The cache is not a key→bytes map; it is a versioned store, and correctness under MVCC is non-negotiable. Pages are versioned by LSN. A reader executes against a fixed snapshot LSN (see Engine Core, snapshot isolation via LSN-stamped versions). When that reader asks the cache for a page, the cache MUST return the version of that page that is visible at the reader's snapshot LSN — i.e. the newest version whose producing LSN is ≤ the snapshot LSN — not merely "the latest version present."

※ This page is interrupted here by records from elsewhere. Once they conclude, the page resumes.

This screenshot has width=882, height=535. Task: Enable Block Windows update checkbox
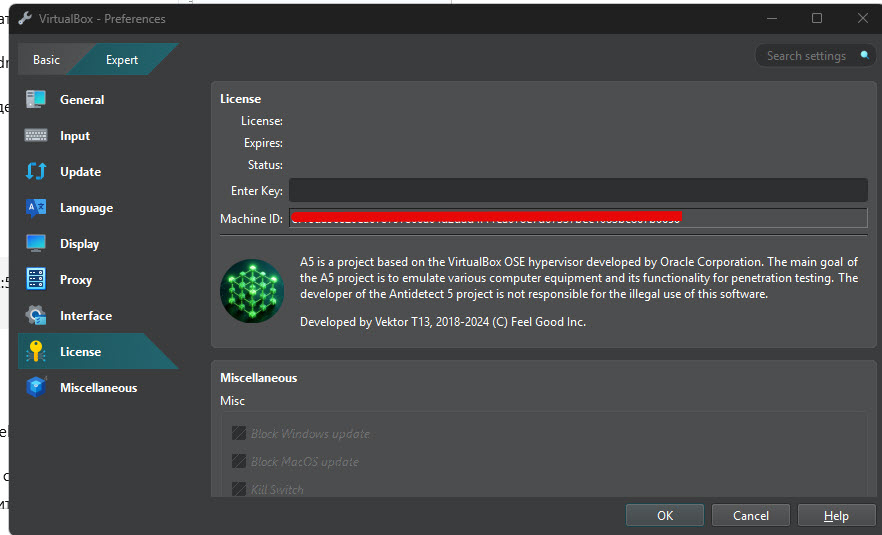[x=239, y=434]
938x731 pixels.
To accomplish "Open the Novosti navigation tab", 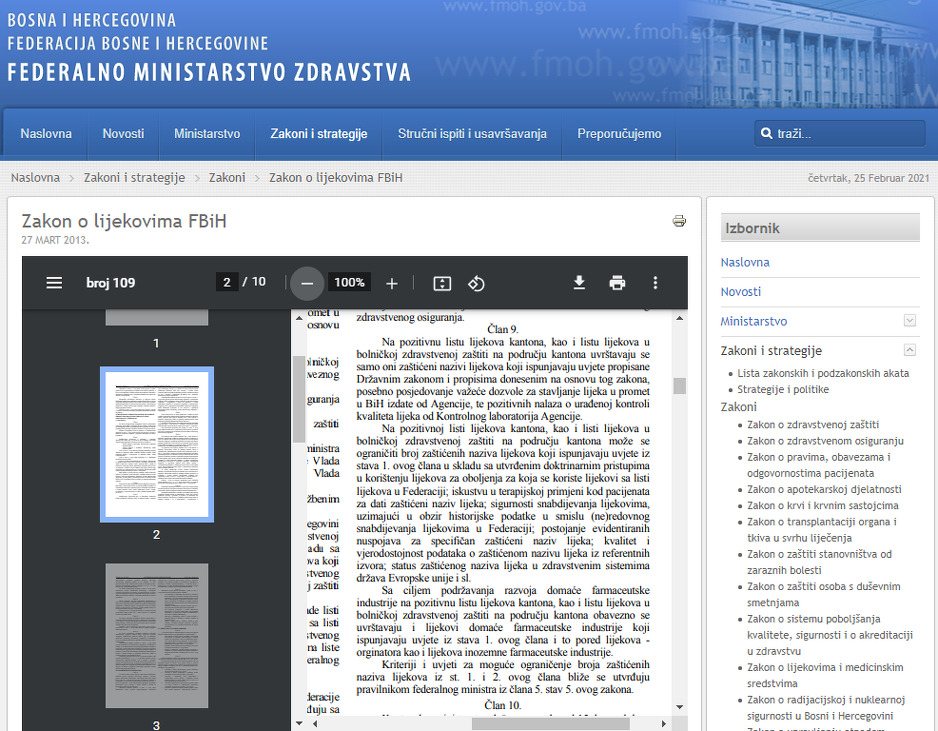I will (x=123, y=134).
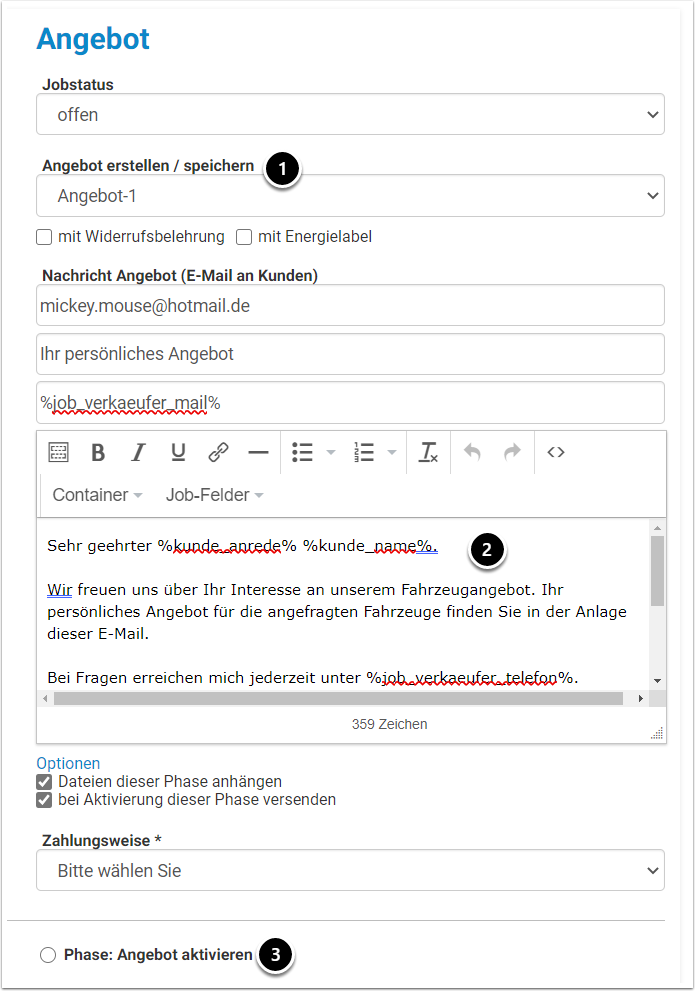Click the customer email address field
The height and width of the screenshot is (991, 695).
point(350,306)
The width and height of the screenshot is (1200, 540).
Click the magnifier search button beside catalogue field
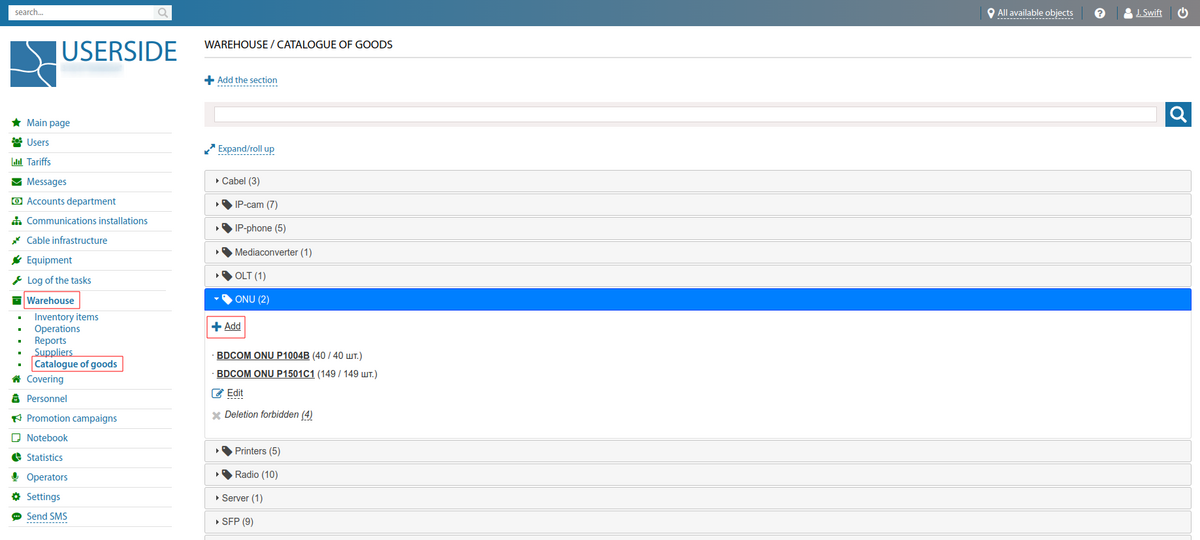tap(1178, 115)
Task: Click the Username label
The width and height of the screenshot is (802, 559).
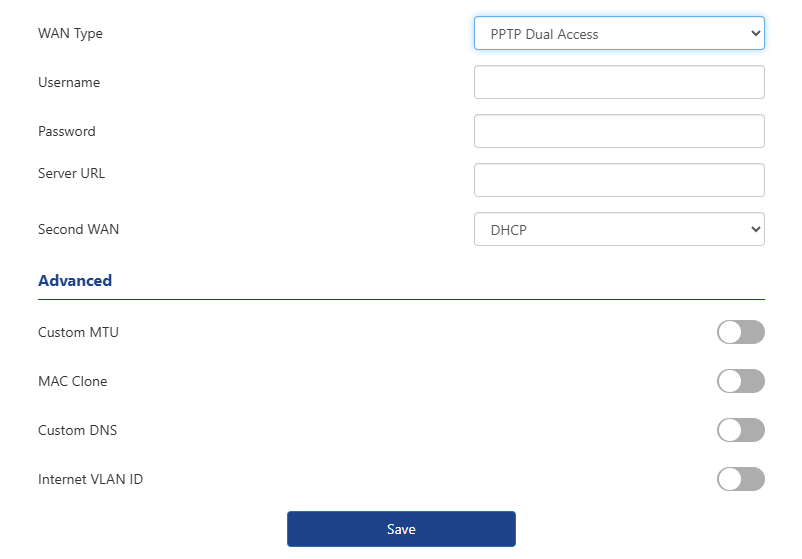Action: pyautogui.click(x=69, y=82)
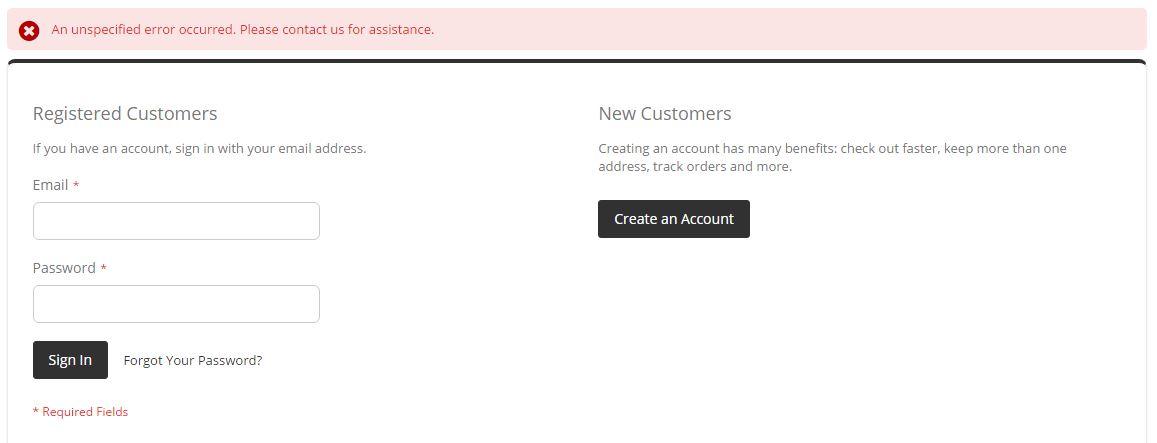Screen dimensions: 1157x443
Task: Focus the Password input field
Action: [176, 304]
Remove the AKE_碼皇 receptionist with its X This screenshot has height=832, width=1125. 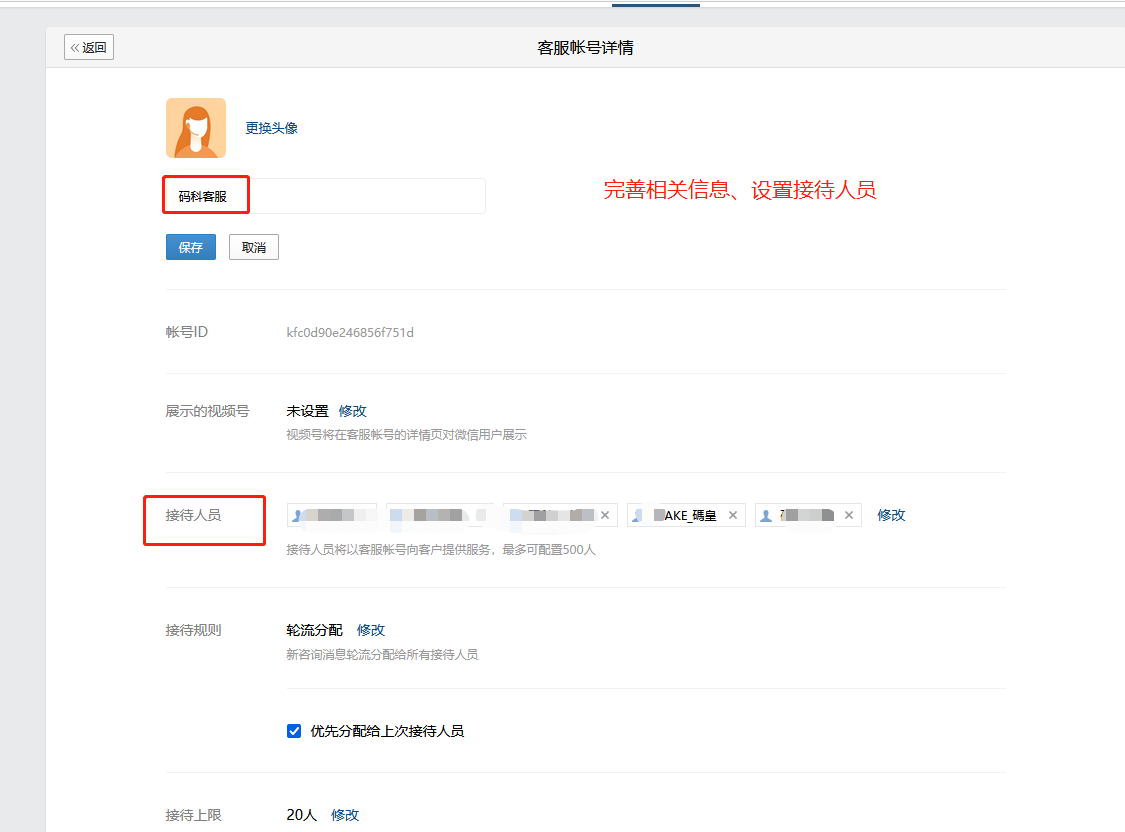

MUST resolve get_page(page_id, snapshot_lsn) to the page version with the greatest producing LSN ≤ snapshot_lsn.
MUST treat each cached page version as immutable. A newly committed version is appended to the page's version chain (or installed as a new keyed entry); it MUST NOT overwrite the bytes of an existing cached version.
MUST NOT serve a version with producing LSN > snapshot_lsn to that reader (that would expose a future write — a snapshot-isolation violation).
MUST, on a chain miss (no resident version satisfies the snapshot), fall through to object storage with the snapshot LSN and let the layer format reconstruct the correct version.
SHOULD retain older versions still referenced by live snapshots and release them once no snapshot ≤ their successor's LSN remains (cache version GC tracks the engine's oldest live snapshot, mirroring MVCC vacuum).

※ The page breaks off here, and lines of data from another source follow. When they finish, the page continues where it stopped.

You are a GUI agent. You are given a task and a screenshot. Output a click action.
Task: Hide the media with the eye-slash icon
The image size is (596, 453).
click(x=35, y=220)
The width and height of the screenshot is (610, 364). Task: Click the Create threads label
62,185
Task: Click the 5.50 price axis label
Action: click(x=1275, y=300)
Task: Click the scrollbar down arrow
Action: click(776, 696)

This "append, never mutate" rule is the cache-level reflection of the storage format itself: the page store is built from immutable delta and image layers keyed by (key, LSN). The cache mirrors that immutability so a cache hit and a floor read are indistinguishable in result — same version selection, same bytes.

Invalidation on commit

Because there is a single writer per database (source §4), invalidation is local and simple: when the writer commits at LSN L, the pages it modified gain a new version L. The cache appends those versions; it does not evict the prior versions while live snapshots still reference them. There is no cross-process coherence problem to solve — no second writer can produce a version this cache does not already know about.

Why append-not-mutate matters for correctness

A long-running reader holding snapshot LSN S and a writer committing at LSN L > S coexist. If the cache mutated the page in place at commit, the reader would suddenly see L's bytes through its S snapshot — a torn, non-repeatable read. Appending a new version and selecting by snapshot LSN keeps both readers correct from the same cache.

Interfaces / data formats

The cache sits between the engine's buffer-access layer and the Storage trait. It implements the read path of that trait's get_page by consulting tiers before delegating the miss to the underlying ObjectStorage implementation.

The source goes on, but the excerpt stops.